Regardless of the plausibility of this explanation, other high-profile social media figures have also highlighted what they regard as censorship. In May 2021 Tunisian model Azza Slimene complained to her 1.4 million Instagram followers that she could not post anything on her account after uploading a lengthy conversation with a Gaza public figure. She also claimed that she was unable to open an account on Twitter or post anything on TikTok. During the same period, US-based civil rights activist Khaled Beydoun claimed that Twitter removed his Gaza-related video. The hundreds of comments under these users’ protests suggest that the censorship was not confined only to them. Israeli Defence Minister Benny Gantz’s May 2021 zoom meeting with Facebook and TikTok executives only served to fuel some Arab users’ perceptions of unfairness.

The adoption of dotless Arabic to evade censorship

In response, users have rolled back centuries of linguistic development and turned to the use of Arabic without dots to fool artificial intelligence trawling technologies and evade censorship. The dots – diacritical markings on Arabic letters to denote consonants – have been in place in Arabic script since the seventh century, but an eye familiar with the language is still able to make sense of words and sentences in Arabic with the dots removed.

The existence of dotless Arabic throws up challenges to digital monitoring, with targeted word searches and automated translators struggling to decipher text correctly when the dots are removed from Arabic script. And the trend is being facilitated by the widespread sharing of free and easy-to-use software tools that convert normal Arabic to the dotless script.

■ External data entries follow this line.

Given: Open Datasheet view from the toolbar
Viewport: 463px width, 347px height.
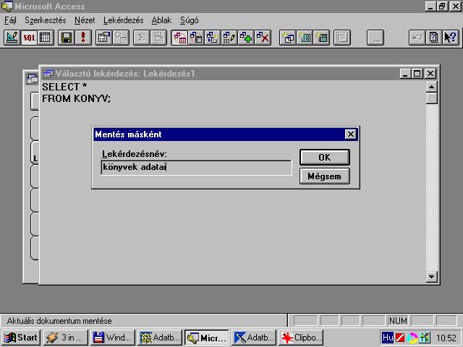Looking at the screenshot, I should pyautogui.click(x=45, y=38).
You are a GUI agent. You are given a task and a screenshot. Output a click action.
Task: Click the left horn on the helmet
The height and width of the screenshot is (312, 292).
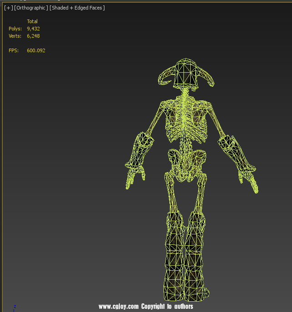click(163, 76)
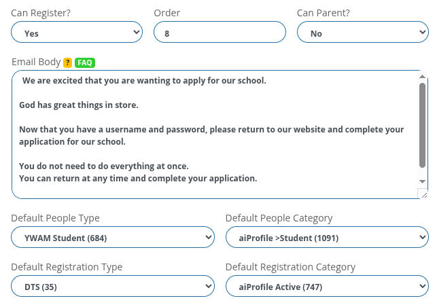Viewport: 437px width, 307px height.
Task: Click the Can Parent? label
Action: [x=324, y=13]
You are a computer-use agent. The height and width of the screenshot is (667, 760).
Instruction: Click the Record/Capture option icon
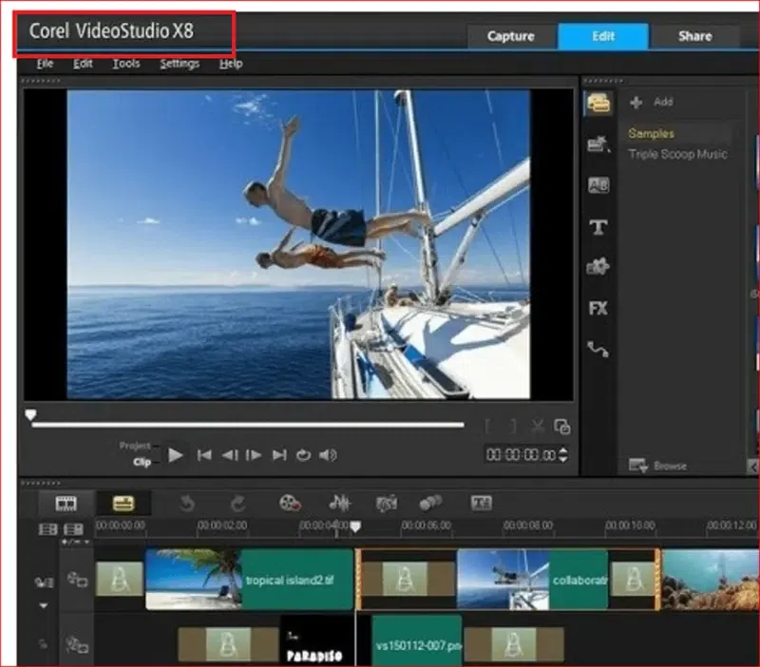(291, 503)
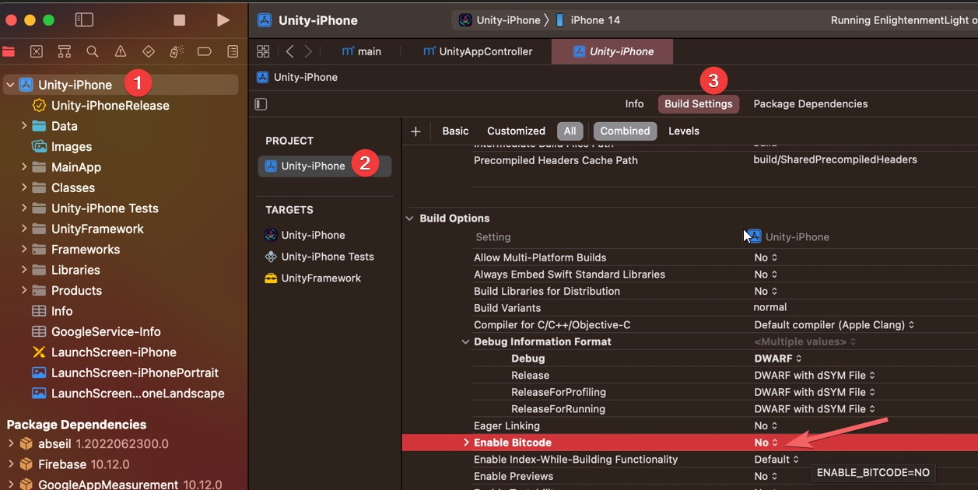
Task: Select GoogleService-Info file in navigator
Action: coord(106,331)
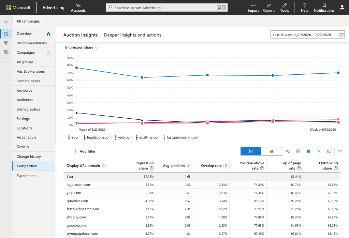The image size is (349, 238).
Task: Open the Tools wrench menu
Action: tap(284, 7)
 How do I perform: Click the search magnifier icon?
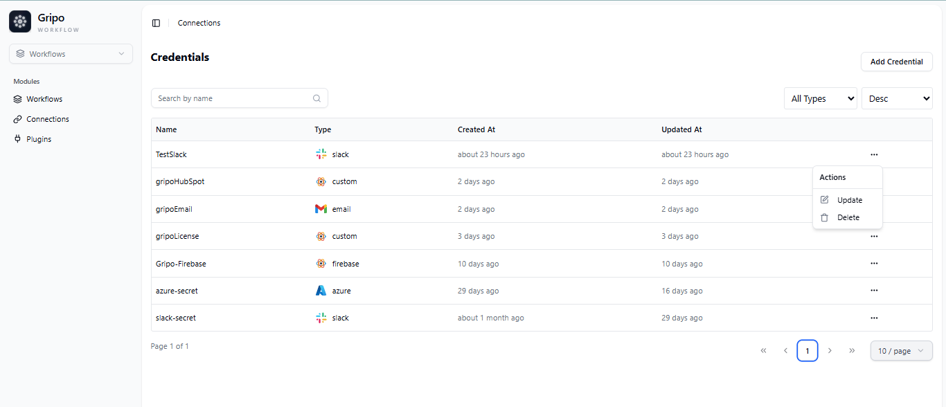(316, 98)
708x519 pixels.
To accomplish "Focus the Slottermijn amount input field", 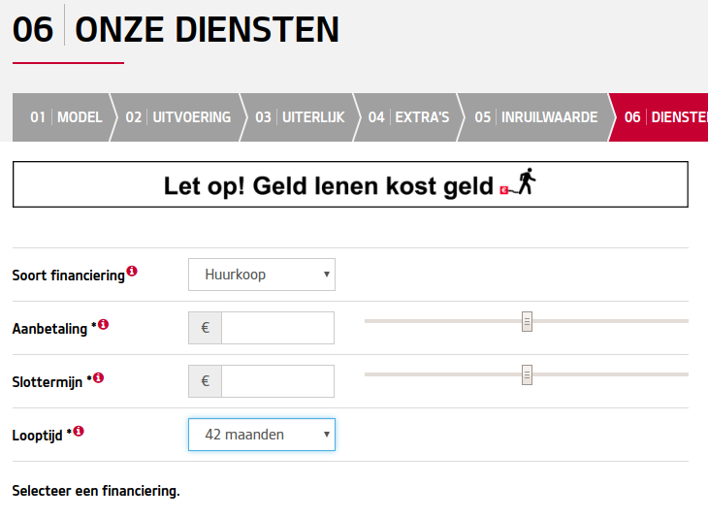I will [277, 381].
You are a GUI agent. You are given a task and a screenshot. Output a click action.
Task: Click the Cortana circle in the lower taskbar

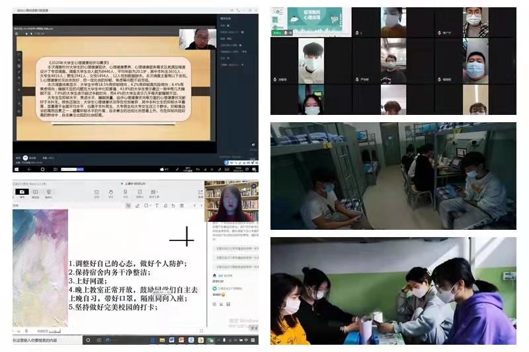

This title of a widely-distributed and entirely dotless article in an Egyptian publication illustrates the phenomenon:

Google’s attempt at translating the dotless title presents the following: “Al-Asa ں Sadd Al-God: ٮ Al-Arat Al-Ariyah”.  But people familiar with the Arabic language make light work of the text, reading it correctly as: الانسان ضد الالة: ثورة النقاط العربية. Google has no problem with translating this more accurately as “Man against the Machine: The Revolution of Arabic Points”.

Managing the risk and looking ahead

The existence of online posts and articles in a script that can be read accurately by the human eye, but with which automated trawling and translating technology struggles, is clearly a concern. While many of those employing the dotless script claim to do so to avoid unfair censorship by the social media companies, there are implications for it to be used for a variety of purposes to publish content that fails to comply with the social media platforms’ rules and policies.

While it is unlikely that the Arabic script will return to its seventh century dotless form in widespread and general usage, the rising occurrence of it on social media is likely to continue. Shorouk News, an Egyptian-managed Facebook page with 5.6 million followers, used the script in May 2021 to post a message calling for a general strike in all Palestine “from the river to the sea”. How effective this mode of communication will be at reaching mass audiences, or facilitating the organisation of events, remains to be seen.

Nevertheless, those trying to manage the risks posed by viral digital campaigns must now consider another potential threat. Until algorithmic trawling technology can handle the dotless Arabic script, the best means of preparedness is awareness of its existence and careful human-led analysis of heavily-circulated text.